DATA SHOWN ::
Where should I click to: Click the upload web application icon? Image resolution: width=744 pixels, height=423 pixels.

==

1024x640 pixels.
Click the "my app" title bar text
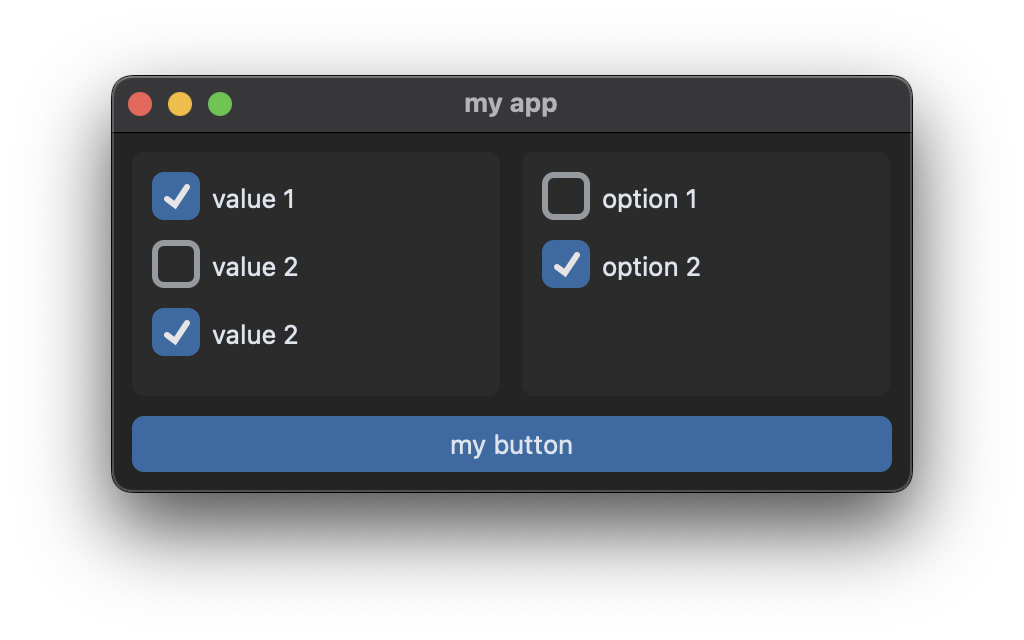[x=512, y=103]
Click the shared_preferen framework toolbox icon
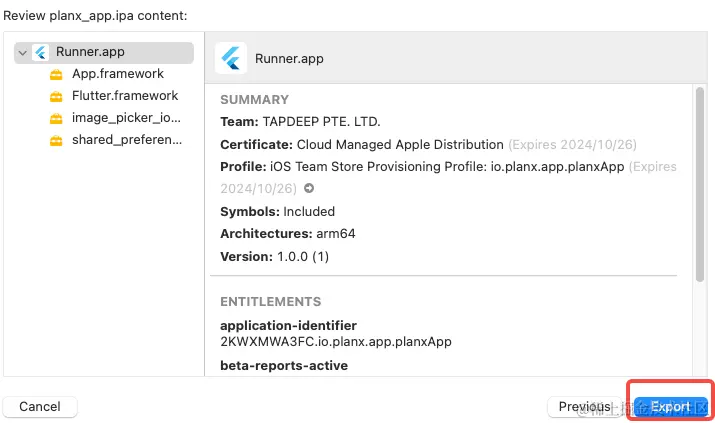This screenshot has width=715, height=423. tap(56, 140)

WORK TO BE COMPLETED :: Check each line of the records for the word "pixels" and extract those that contain it.

ANSWER TO THE PROBLEM ::
Where should I click to: Click the upload web application icon? Image resolution: width=744 pixels, height=423 pixels.
1024x640 pixels.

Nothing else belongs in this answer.